**作業項目 1**. ホワイトルームに関する文章に出てくる人名を、同一人物は一つにまとめて、すべて列挙してください。
**作業項目 2**. ホワイトルームに関する文章の続きを、最後の文の後から書き継いでください。

プロジェクトの責任者に任名された篤臣は設立した施設を「ホワイトルーム」と名付ける。同じくプロジェクトを任された鴨川や出資者の坂柳成守ら協力のもと人材育成計画「ホワイトルー厶プロジェクト」を本格的に始動。
さらに篤臣は財界の関係者に説得力を持たせる為に4期生に息子の清隆を施設に参加させる。
プロジェクト発足から約十数年後、着実に成果を出し始めた折、政界の事情が変わり、篤臣を邪魔な存在となりつつある直江からプロジェクトの中止を言い渡されてしまう。
政界から追放された後も篤臣は多くの財界人を取り込み、ホワイトルー厶を運営していたが、直江からの圧力により施設の稼働を凍結させられてしまう。
詳細は不明だが、稼働が停止した約1年後、少なくとも本編の7巻時点では再稼働している模様。
魔の4期生
4期生のカリキュラムを唯一クリアした綾小路清隆を指す言葉。
4期生のみに関しては、運営者である篤臣が直接指導している。
ホワイトルーム史上最高難易度のカリキュラムが課されており、清隆以外の全員が脱落している。

**表示データ**.
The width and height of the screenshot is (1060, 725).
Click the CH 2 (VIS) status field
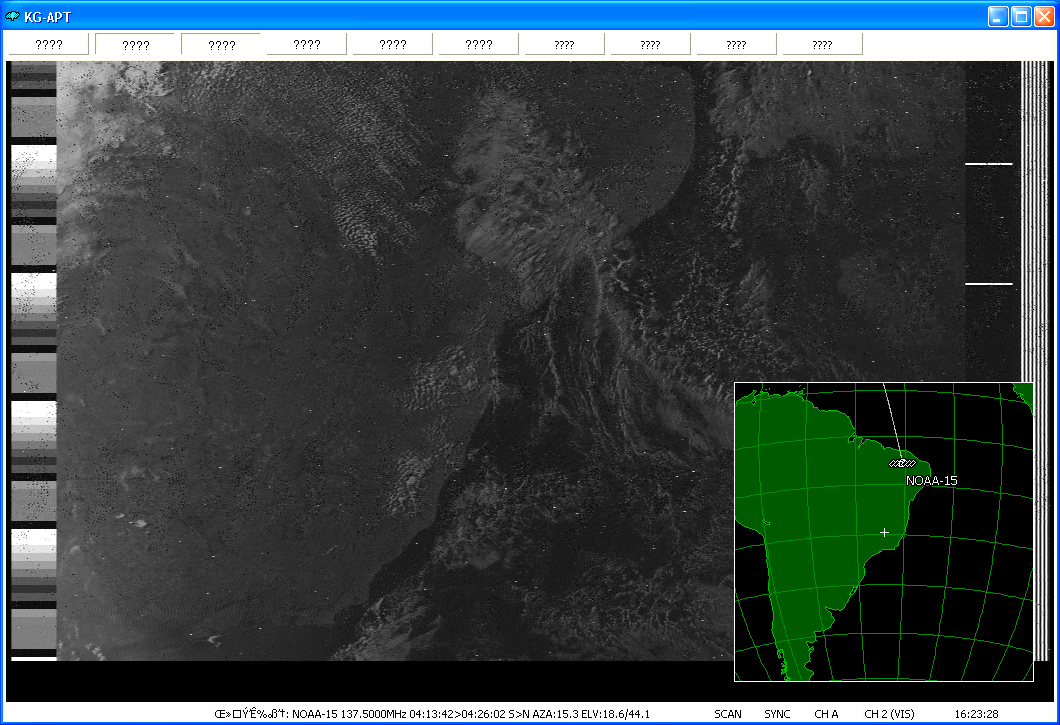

**記述回答 1**. 篤臣、鴨川、坂柳成守、綾小路清隆（清隆）、直江

**記述回答 2**.
問題点
天才を育成する施設と言えば聞こえは良いが、法の目を掻い潜った数々の問題点が洗い出される。
まず生まれた瞬間から外の世界に隔離されており、娯楽も一切存在しない小さな世界で毎日のように厳しい訓練や試験を耐えなければならない点は完全に人権そのものを無視しており、少し見学した程度の坂柳有栖が「人道的な問題で多方面から叩かれそう」と発言しているレベルである。
実際その通りであり、ホワイトルームで脱落した子供の詳細は未だに明らかになってない。しかし、2年生編2巻の「ホワイトルーム生の独白」では、脱落しても外に出られる訳ではなく生涯サンプルを取られるだけの人生と言及されている。
またホワイトルームで育った子供たちの大半は心に問題を抱えているケースが多く、社会に出たとしても使い物にならないとの事。
関連人物
ホワイトルームで飛び抜けた成績を収めたことから「ホワイトルームの最高傑作」と謳われる存在。
1年間だけホワイトルームを稼働していなかった時期があり、その隙に執事の松雄の手引きで高度育成高等学校に逃げ込んだ。
ホワイトルームの運営責任者。施設が稼働していなかった隙に高度育成高等学校に逃げ込んだ息子の清隆をホワイトルームに連れ戻す為に数々の刺客を放っている。
人材育成プロジェクトを提示した張本人。
ホワイトルー厶設立の協力者。彼の計画に賛同していたらしく、今でも尊敬していると語っているが、内心では将来の子供たちの為にホワイトルームのことは素直に応援出来ないと思っている。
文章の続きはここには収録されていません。